◆ Recorded data:
*** Begin section ***

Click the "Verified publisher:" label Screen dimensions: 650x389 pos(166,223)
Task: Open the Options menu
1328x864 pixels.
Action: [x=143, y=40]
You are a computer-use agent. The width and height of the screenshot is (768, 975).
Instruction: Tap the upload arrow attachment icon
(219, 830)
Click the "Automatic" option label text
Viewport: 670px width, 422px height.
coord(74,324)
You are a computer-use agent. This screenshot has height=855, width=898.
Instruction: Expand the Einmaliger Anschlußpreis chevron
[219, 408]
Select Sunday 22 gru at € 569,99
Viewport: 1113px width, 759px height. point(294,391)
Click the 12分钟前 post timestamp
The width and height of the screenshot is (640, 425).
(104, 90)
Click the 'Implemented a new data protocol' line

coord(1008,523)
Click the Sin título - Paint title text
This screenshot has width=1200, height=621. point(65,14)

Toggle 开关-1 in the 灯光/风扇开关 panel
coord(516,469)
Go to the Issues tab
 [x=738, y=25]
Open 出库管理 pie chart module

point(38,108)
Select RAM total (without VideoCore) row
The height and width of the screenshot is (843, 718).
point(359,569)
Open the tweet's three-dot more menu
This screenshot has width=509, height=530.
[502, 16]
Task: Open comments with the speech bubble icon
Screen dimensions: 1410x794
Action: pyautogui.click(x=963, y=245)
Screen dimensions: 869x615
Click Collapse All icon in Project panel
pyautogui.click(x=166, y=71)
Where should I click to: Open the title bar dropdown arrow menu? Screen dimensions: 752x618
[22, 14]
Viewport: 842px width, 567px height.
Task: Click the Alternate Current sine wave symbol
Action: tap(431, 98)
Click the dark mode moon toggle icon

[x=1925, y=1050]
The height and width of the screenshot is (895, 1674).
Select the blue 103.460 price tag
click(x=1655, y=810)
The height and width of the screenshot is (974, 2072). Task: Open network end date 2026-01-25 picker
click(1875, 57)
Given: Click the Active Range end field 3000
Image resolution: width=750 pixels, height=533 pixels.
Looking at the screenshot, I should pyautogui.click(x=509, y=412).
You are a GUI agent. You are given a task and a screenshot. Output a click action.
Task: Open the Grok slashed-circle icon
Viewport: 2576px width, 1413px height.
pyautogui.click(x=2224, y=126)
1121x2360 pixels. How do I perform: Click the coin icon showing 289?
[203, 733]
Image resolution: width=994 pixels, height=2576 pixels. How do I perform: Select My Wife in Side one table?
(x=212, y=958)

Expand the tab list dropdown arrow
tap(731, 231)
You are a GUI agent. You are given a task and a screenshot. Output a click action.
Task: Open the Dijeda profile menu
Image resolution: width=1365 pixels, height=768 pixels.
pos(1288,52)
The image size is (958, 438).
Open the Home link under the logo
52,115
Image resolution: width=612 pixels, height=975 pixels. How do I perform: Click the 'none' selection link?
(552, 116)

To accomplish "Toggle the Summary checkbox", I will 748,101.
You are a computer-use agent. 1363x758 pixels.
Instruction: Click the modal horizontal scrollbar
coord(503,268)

*** End section ***

◆ Work request: Restate the records above in full, keeping each line exactly as it stands.

◆ Exercise answer:
Click the "Verified publisher:" label Screen dimensions: 650x389 pos(166,223)
Task: Open the Options menu
1328x864 pixels.
Action: [x=143, y=40]
You are a computer-use agent. The width and height of the screenshot is (768, 975).
Instruction: Tap the upload arrow attachment icon
(219, 830)
Click the "Automatic" option label text
Viewport: 670px width, 422px height.
coord(74,324)
You are a computer-use agent. This screenshot has height=855, width=898.
Instruction: Expand the Einmaliger Anschlußpreis chevron
[219, 408]
Select Sunday 22 gru at € 569,99
Viewport: 1113px width, 759px height. point(294,391)
Click the 12分钟前 post timestamp
The width and height of the screenshot is (640, 425).
(104, 90)
Click the 'Implemented a new data protocol' line

coord(1008,523)
Click the Sin título - Paint title text
This screenshot has width=1200, height=621. point(65,14)

Toggle 开关-1 in the 灯光/风扇开关 panel
coord(516,469)
Go to the Issues tab
 [x=738, y=25]
Open 出库管理 pie chart module

point(38,108)
Select RAM total (without VideoCore) row
The height and width of the screenshot is (843, 718).
point(359,569)
Open the tweet's three-dot more menu
This screenshot has width=509, height=530.
[502, 16]
Task: Open comments with the speech bubble icon
Screen dimensions: 1410x794
Action: pyautogui.click(x=963, y=245)
Screen dimensions: 869x615
Click Collapse All icon in Project panel
pyautogui.click(x=166, y=71)
Where should I click to: Open the title bar dropdown arrow menu? Screen dimensions: 752x618
[22, 14]
Viewport: 842px width, 567px height.
Task: Click the Alternate Current sine wave symbol
Action: tap(431, 98)
Click the dark mode moon toggle icon

[x=1925, y=1050]
The height and width of the screenshot is (895, 1674).
Select the blue 103.460 price tag
click(x=1655, y=810)
The height and width of the screenshot is (974, 2072). Task: Open network end date 2026-01-25 picker
click(1875, 57)
Given: Click the Active Range end field 3000
Image resolution: width=750 pixels, height=533 pixels.
Looking at the screenshot, I should pyautogui.click(x=509, y=412).
You are a GUI agent. You are given a task and a screenshot. Output a click action.
Task: Open the Grok slashed-circle icon
Viewport: 2576px width, 1413px height.
pyautogui.click(x=2224, y=126)
1121x2360 pixels. How do I perform: Click the coin icon showing 289?
[203, 733]
Image resolution: width=994 pixels, height=2576 pixels. How do I perform: Select My Wife in Side one table?
(x=212, y=958)

Expand the tab list dropdown arrow
tap(731, 231)
You are a GUI agent. You are given a task and a screenshot. Output a click action.
Task: Open the Dijeda profile menu
Image resolution: width=1365 pixels, height=768 pixels.
pos(1288,52)
The image size is (958, 438).
Open the Home link under the logo
52,115
Image resolution: width=612 pixels, height=975 pixels. How do I perform: Click the 'none' selection link?
(552, 116)

To accomplish "Toggle the Summary checkbox", I will 748,101.
You are a computer-use agent. 1363x758 pixels.
Instruction: Click the modal horizontal scrollbar
coord(503,268)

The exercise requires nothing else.